No volví a verla más. Me enteré por la prensa del revuelo que había ocasionado su visita a México, donde recibió una acogida extraordinaria y de su interés por el arte y por la cinematografía mexicana, llegando a visitar el plató donde rodaba el director español Luis Buñuel la película "El ángel exterminador". Su presencia fue una conmoción para todos los que allí se encontraban y Buñuel estuvo encantado de recibirla y contarle secretos de rodaje del film, mostrándose ella en todo momento muy interesada. 

      Era el mes de julio cuando recibí su última llamada, en la que me contaba que iba a realizar una sesión fotográfica en la playa de Malibú con George Barris, un fotógrafo de talento que había conocido en el año 1955, durante el rodaje de "La tentación vive arriba". En nuestra conversación, dejó entrever que se sentía ilusionada con este proyecto que la hacía retornar a su época de modelo, a la vez que me comentó que aún no había terminado de amueblar su hogar, pues los muebles encargados en México, estaban aún por llegar. Me dio un beso por teléfono y se despidió.

      La mañana del día 5 de agosto, la radio daba la noticia de que Marilyn Monroe había sido hallada muerta en su domicilio. Me dio un vuelco el corazón y mi primera reacción fue de incredulidad. Rápidamente llamé a Pat Newcomb, su representante, pero no me cogía el teléfono. Me vestí y salí a toda prisa a la calle dirigiéndome a su casa, en el 12305 Fith Helena Drive, en Brentwood, y entre sirenas de policías y de ambulancias, comprobé que era cierto. Marilyn, la estrella más querida y deseada había fallecido, había llegado al final de su viaje, un final terriblemente inesperado para todos, incluso para ella misma. A la entrada de su casa, en la misma puerta, hizo poner una inscripción sobre cuatro baldosas: "Cursum perficio",cuya traducción viene a decir "El final del camino", pensando en ese deseo de dejar de ser una nómada y de sentir que pertenecía a algún lugar.
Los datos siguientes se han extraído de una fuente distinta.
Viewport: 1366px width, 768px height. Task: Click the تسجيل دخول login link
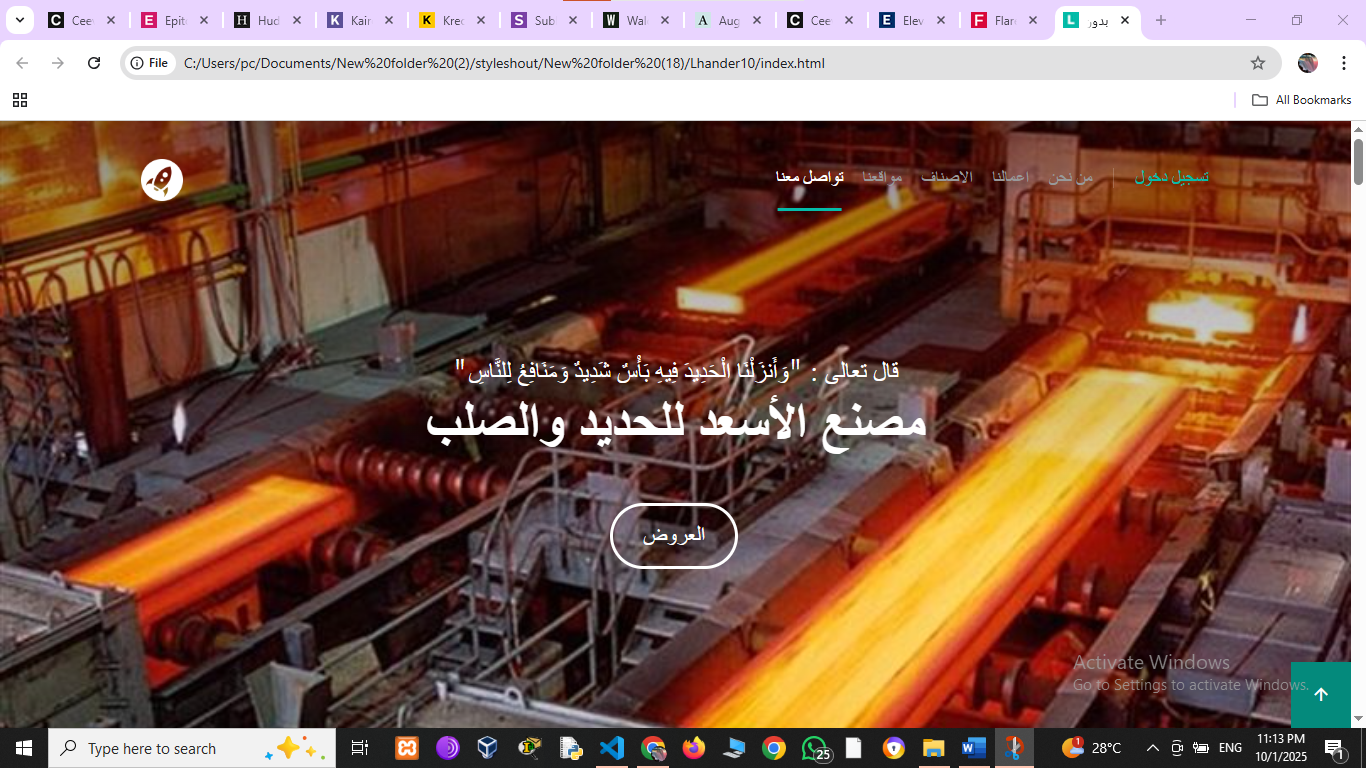1171,177
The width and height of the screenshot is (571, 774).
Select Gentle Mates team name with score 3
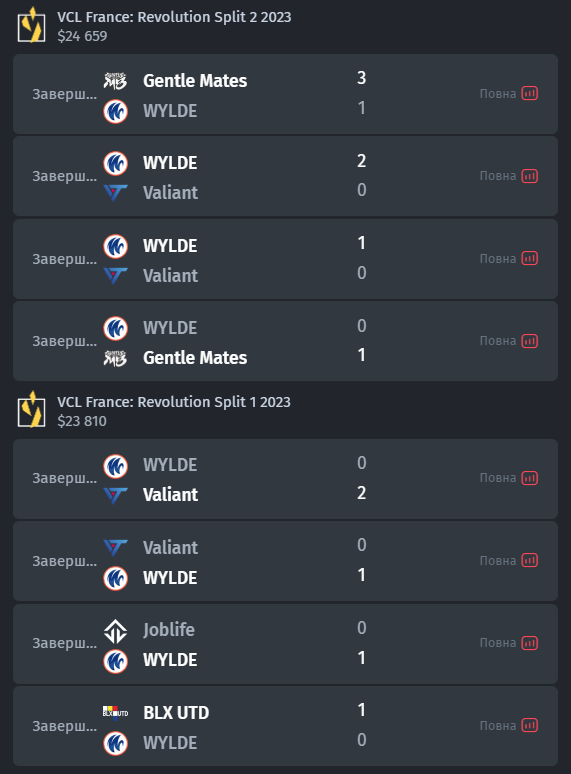(x=195, y=80)
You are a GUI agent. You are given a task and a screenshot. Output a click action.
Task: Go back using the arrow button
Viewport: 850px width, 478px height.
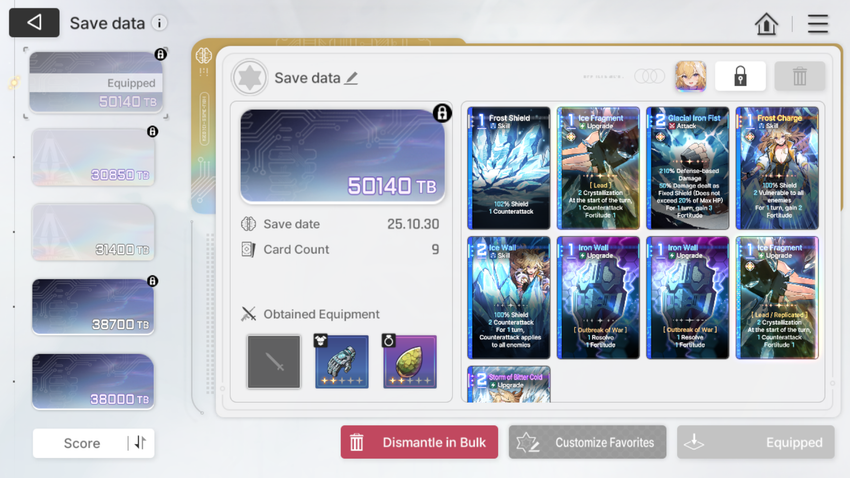(34, 23)
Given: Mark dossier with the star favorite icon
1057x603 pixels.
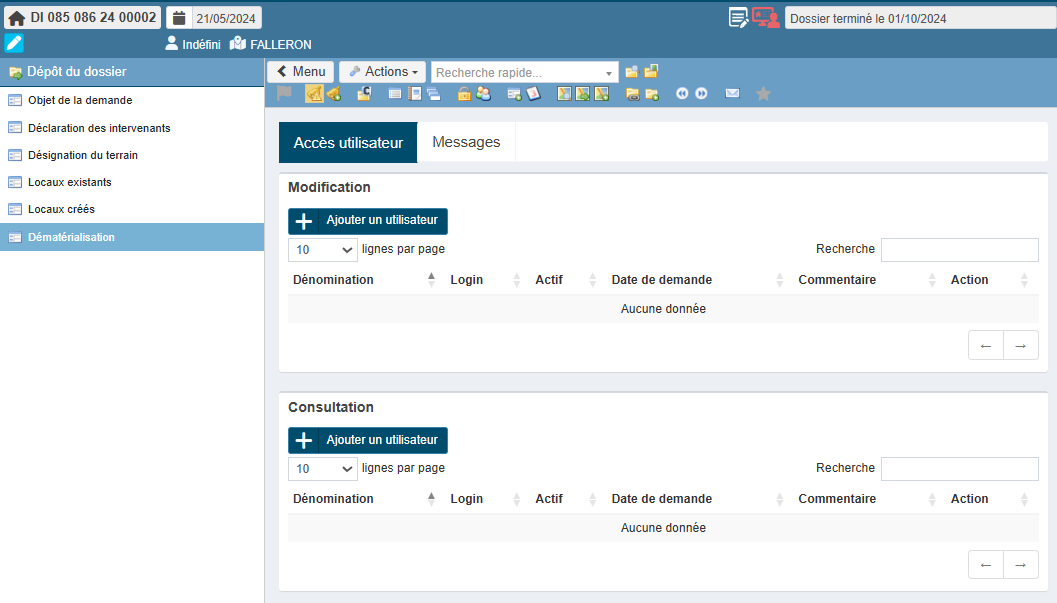Looking at the screenshot, I should click(x=763, y=93).
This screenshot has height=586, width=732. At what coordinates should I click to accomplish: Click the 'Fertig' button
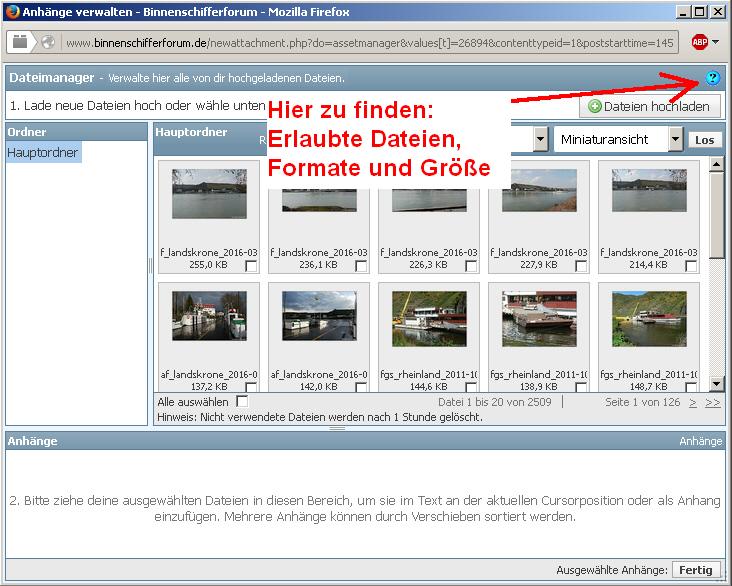[696, 569]
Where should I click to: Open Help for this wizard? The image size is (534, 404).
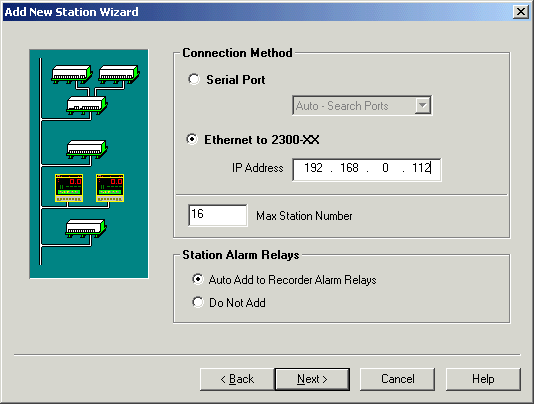pos(483,379)
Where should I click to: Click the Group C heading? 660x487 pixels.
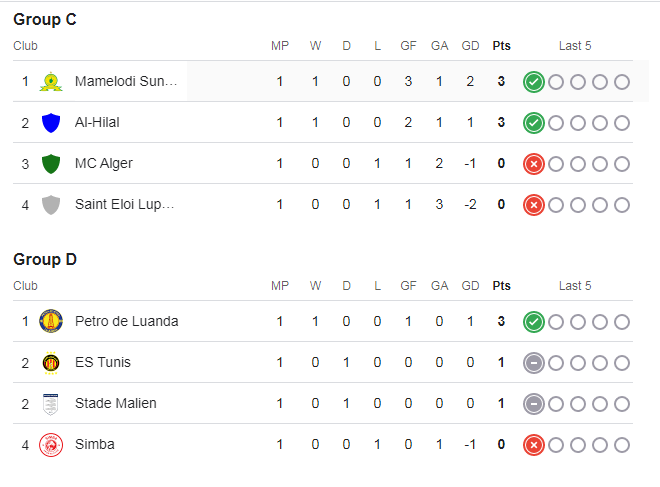(x=45, y=20)
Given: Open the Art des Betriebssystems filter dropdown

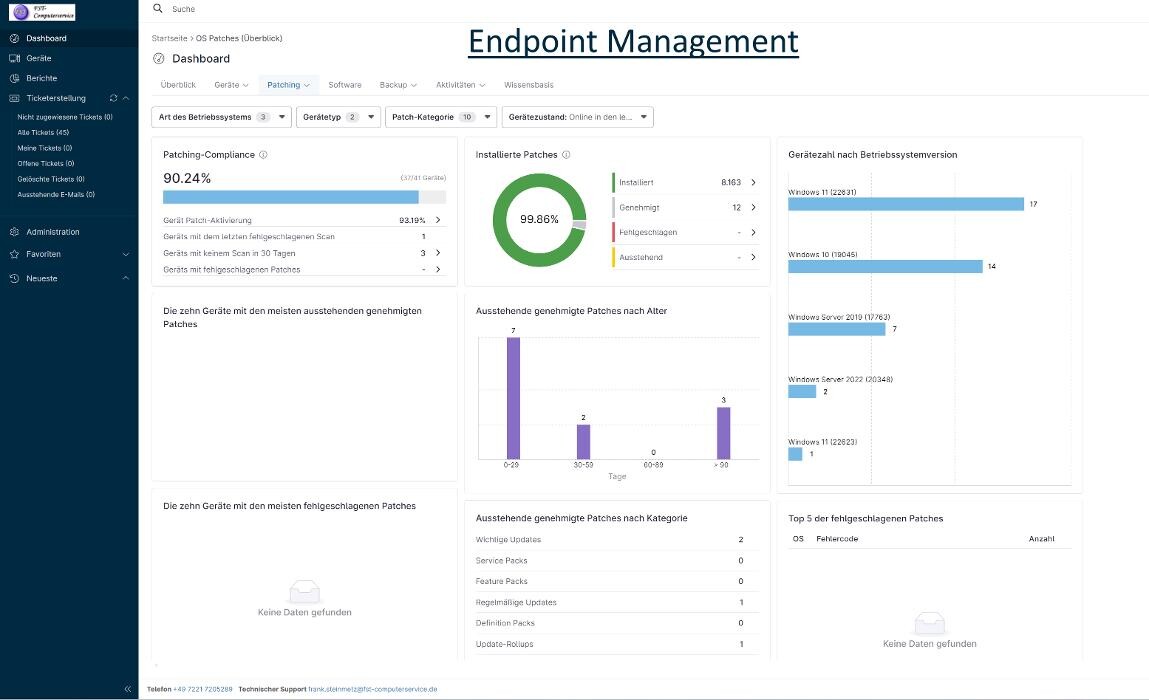Looking at the screenshot, I should pyautogui.click(x=220, y=117).
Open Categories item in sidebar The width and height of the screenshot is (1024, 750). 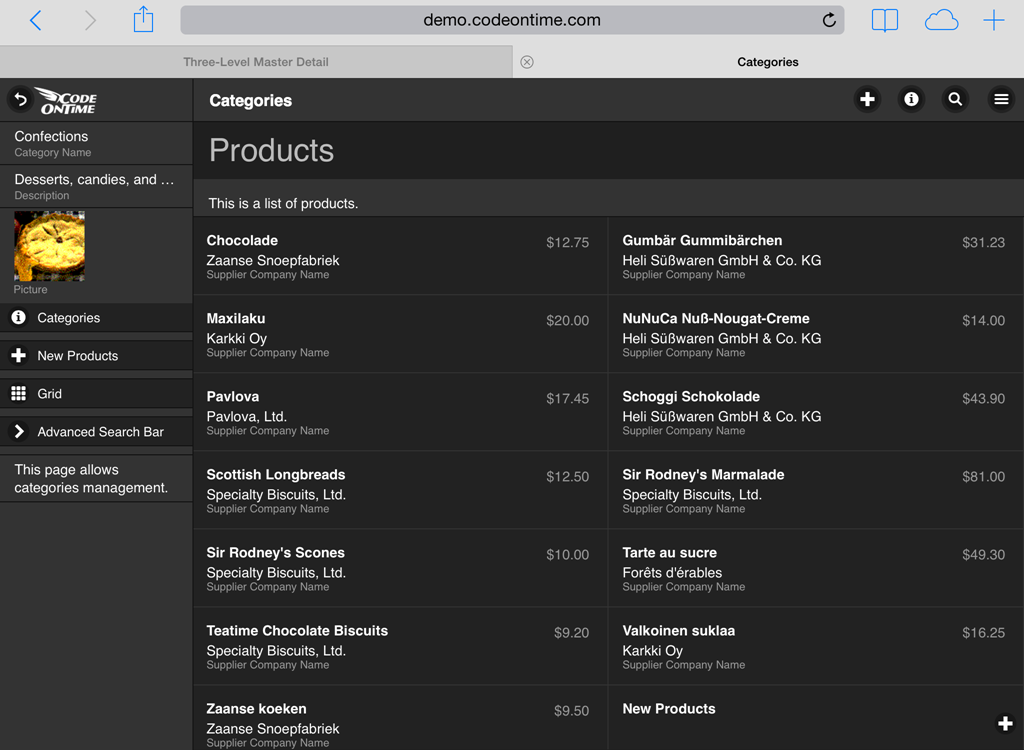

Sin embargo, ella no hizo otra cosa que continuar en un viaje en ascensión hacia las estrellas, en un periplo en el que estableció en la eternidad su auténtico hogar.

      Hoy, yo, su amigo desconocido, a mis casi noventa años, la recuerdo con la misma intensidad y cariño y a veces, me parece verla cruzar de madrugada en el silencio de mi habitación con un vestido de blancas transparencias, entonces, se para un momento frente a mí, me mira sonriente y después se marcha despacio entre las brumas que, implacables, invaden mis recuerdos."

    

      La fotografía que ilustra este texto es del mencionado George Barris, en una de las últimas sesiones fotográficas de la actriz.